Ainsi, le Rav Chimchon Raphaël Hirsch élabora toute une théorie intitulée ‘Thora ‘im Dérekh Érets’/‘la Thora avec l’éducation générale’, qui lui permit de sauver le judaïsme d’Allemagne, et le Rav le surnomma “géant de sagesse, prince divin d’en-haut… qui a sauvé par la vaillance de sa droite ce qui subsistait du judaïsme occidental” [Igrot Haréïya (I) p.182]. Mais pour autant il n’y a pas à dénier les secrets de la Thora, et nous devons prendre garde à ce que l’impératif du respect d’une pensée différente s’applique dans les deux sens !

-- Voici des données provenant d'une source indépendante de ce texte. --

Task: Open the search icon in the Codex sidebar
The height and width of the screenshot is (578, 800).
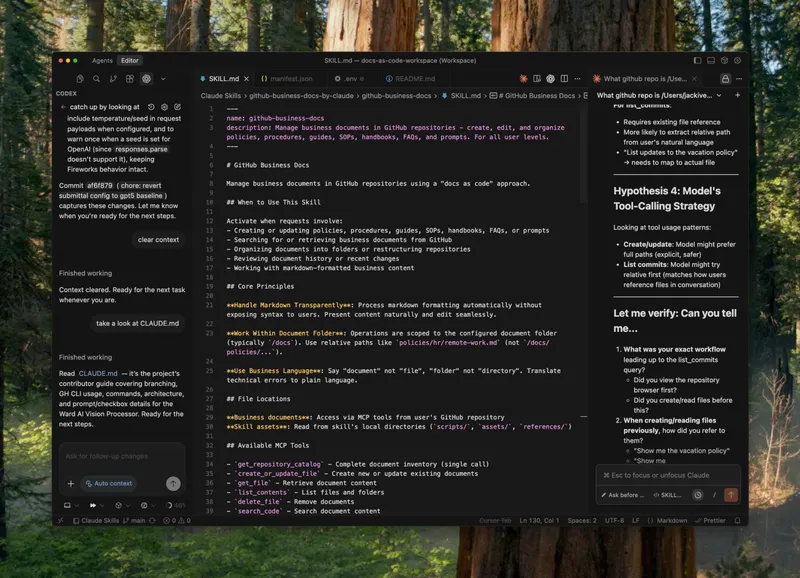Action: pyautogui.click(x=96, y=78)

Par exemple, il est permis d’être un adepte du Merkaz Harav, mais il est interdit de dénigrer les haredim ! Il est permis d’appartenir à un certain courant, mais on ne doit jamais penser que ce courant est tout à lui tout seul, il ne faut pas ignorer la richesse des autres courants…
Un jour un élève Habad demanda au Rav Tsvi Yéhouda notre maître quel était son avis sur Habad. Il répondit : “Habad, c’est une partie du judaïsme”. L’élève lui demanda : “Alors, quel est le problème avec Habad” ? ‒ et il lui répondit : “Habad pense parfois qu’il est tout le judaïsme…”.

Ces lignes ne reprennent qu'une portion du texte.